29-03-2006 - São
Paulo - Projeto havia sido aprovado às
pressas pelo Congresso em 2005 sem ouvir os
povos indígenas que seriam afetadas
pela usina
O juiz federal Antonio Carlos
de Almeida Campelo, de Altamira (PA), acatou,
ontem, pedido do Ministério Público
Federal no Pará e mandou suspender
o processo de licenciamento ambiental da usina
hidrelétrica de Belo Monte. O processo
foi iniciado pela Eletronorte em 2005, após
tramitação-relâmpago de
decreto legislativo no Congresso Nacional.

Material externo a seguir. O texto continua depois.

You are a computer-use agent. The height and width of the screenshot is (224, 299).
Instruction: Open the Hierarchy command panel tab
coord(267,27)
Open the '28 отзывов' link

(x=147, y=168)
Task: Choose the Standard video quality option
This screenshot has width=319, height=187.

O decreto aprovava a execução
de estudos preliminares e a posterior construção
da usina, sem a realização de
consulta aos povos indígenas que seriam
atingidos pelo empreendimento, o que é
exigido pela Constituição Federal.
O juiz Campelo afirmou que
“a interrupção do curso do rio
Xingu afetará a viabilidade de locomoção
no mesmo, diminuirá a oferta de peixes
– principal fonte alimentar das comunidades
indígenas – facilitará a proliferação
de doenças, mudará o regime
de vazões e a qualidade da água,
reduzindo a fertilidade natural das várzeas
e aumentando a erosão das margens”.
E acrescentou que, no caso, “não estão
em salvaguarda apenas o meio ambiente e direitos
de comunidades indígenas, mas também
questões que refletem na sociedade,
na economia e na cultura das populações
envolvidas e principalmente das gerações
futuras, que merecem receber um meio ambiente
ecologicamente equilibrado de seus antepassados”.
“Essa é uma vitória
para a Amazônia, para o rio Xingu e
para o seu povo, que desde a década
de 80 vem lutando contra a instalação
de usinas hidrelétricas na região”,
afirmou Carlo Rittl, coordenador da campanha
de Clima do Greenpeace. “Belo Monte, além
de inundar mais de 40.000 hectares de florestas,
afetar diretamente diversos povos indígenas,
modificar profundamente a dinâmica do
rio Xingu e emitir imensas quantidades de
gases de efeito estufa, não iria gerar
energia para beneficiar as populações
locais. Sua energia teria como destino principal
a indústria de mineração,
que também provoca imensos danos à
floresta e aos rios. Seria um completo absurdo.”
Para os procuradores da
República que entraram com a ação,
a pressa das autoridades para aprovar o empreendimento
é incompreensível. “Não
conseguimos compreender por que as autoridades
correm com essa obra, atropelando as exigências
legais”, disse o procurador Felício
Pontes. “Por que tanta urgência? Se
o projeto for realmente bom e importante para
o país, qual o problema em debatê-lo
com as comunidades afetadas?”, questionou.
Até mesmo a capacidade
de produção de energia da usina
é colocada em xeque em alguns estudos
(1). Segundo a Eletronorte, o potencial energético
da hidrelétrica seria de 11.182 megawatts,
mas estudos indicam que, em função
da vazão dos rios nos meses do verão
amazônico, somente poderiam ser gerados
1.356 megawatts.
Para o Greenpeace, a geração
de energia na Amazônia deve estar baseada
em soluções locais, sustentáveis.
“Deve-se aproveitar o imenso potencial de
energia solar”, afirmou Rittl. “Em casos específicos,
pode-se pensar na geração a
partir de pequenas centrais hidrelétricas
sem barramento de rios. Além disso,
deve-se aproveitar resíduos de biomassa
produzidas de forma sustentável, como
de castanha, de coco de babaçu etc.,
além das diversas espécies de
plantas oleaginosas. A destruição
da floresta e de seus rios para gerar energia
não é alternativa sustentável.”
NOTA:
(1) Estudos compilados
no livro “Tenotã-mo: alerta sobre as
conseqüências dos projetos hidrelétricos
no rio Xingu”, organizado pelo pesquisador
da Universidade de Campinas (Unicamp) Oswaldo
Sewá e lançado em 2005.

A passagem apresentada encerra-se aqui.